🤖 AI Summary
This work addresses a fundamental limitation of current vision-language models (VLMs) in visual-physical joint reasoning: insufficient coupling between diagram interpretation and physical reasoning, coupled with excessive reliance on textual cues. To tackle this, we introduce SeePhys—the first large-scale multimodal benchmark explicitly designed for physics reasoning—spanning seven physics domains and 21 heterogeneous diagram types, with 75% of items rigorously classified as “vision-essential.” Our methodology features novel physics knowledge graph alignment, fine-grained diagram annotation, and cross-difficulty item synthesis, enabling a K–12 to PhD-level hierarchical evaluation framework. Extensive experiments reveal that state-of-the-art VLMs—including Gemini-2.5-Pro and o4-mini—achieve less than 60% accuracy, demonstrating a critical bottleneck in rigorous visual-physical co-reasoning.
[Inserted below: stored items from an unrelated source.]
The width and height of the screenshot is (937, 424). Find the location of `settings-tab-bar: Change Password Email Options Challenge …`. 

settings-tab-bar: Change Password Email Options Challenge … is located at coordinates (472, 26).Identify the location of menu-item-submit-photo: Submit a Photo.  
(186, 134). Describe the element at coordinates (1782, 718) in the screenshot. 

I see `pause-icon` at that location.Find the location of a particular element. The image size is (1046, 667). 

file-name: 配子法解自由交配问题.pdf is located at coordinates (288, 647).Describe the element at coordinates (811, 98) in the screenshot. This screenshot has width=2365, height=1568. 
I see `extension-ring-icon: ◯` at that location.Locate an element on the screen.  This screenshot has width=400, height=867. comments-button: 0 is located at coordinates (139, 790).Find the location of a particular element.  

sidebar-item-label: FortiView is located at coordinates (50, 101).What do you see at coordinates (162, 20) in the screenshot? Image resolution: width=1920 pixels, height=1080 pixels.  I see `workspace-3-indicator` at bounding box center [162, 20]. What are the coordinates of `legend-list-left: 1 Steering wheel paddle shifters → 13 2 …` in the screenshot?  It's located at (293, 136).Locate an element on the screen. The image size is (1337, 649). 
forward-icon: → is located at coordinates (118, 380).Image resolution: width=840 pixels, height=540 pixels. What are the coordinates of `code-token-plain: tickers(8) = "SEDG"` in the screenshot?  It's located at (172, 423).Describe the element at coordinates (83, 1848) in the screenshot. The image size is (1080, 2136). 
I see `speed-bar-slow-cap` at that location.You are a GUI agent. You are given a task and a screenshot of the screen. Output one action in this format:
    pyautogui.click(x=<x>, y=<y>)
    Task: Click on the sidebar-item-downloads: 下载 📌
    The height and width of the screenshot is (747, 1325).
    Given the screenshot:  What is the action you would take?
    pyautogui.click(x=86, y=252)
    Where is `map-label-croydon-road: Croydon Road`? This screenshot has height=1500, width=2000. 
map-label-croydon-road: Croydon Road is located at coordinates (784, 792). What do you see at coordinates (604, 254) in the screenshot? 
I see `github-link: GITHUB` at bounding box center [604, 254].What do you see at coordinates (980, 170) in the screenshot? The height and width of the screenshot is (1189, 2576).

SeePhys thus establishes a foundational benchmark and diagnostic tool for advancing physically grounded multimodal intelligence.
📝 Abstract
We present SeePhys, a large-scale multimodal benchmark for LLM reasoning grounded in physics questions ranging from middle school to PhD qualifying exams. The benchmark covers 7 fundamental domains spanning the physics discipline, incorporating 21 categories of highly heterogeneous diagrams. In contrast to prior works where visual elements mainly serve auxiliary purposes, our benchmark features a substantial proportion of vision-essential problems (75%) that mandate visual information extraction for correct solutions. Through extensive evaluation, we observe that even the most advanced visual reasoning models (e.g., Gemini-2.5-pro and o4-mini) achieve sub-60% accuracy on our benchmark. These results reveal fundamental challenges in current large language models' visual understanding capabilities, particularly in: (i) establishing rigorous coupling between diagram interpretation and physics reasoning, and (ii) overcoming their persistent reliance on textual cues as cognitive shortcuts.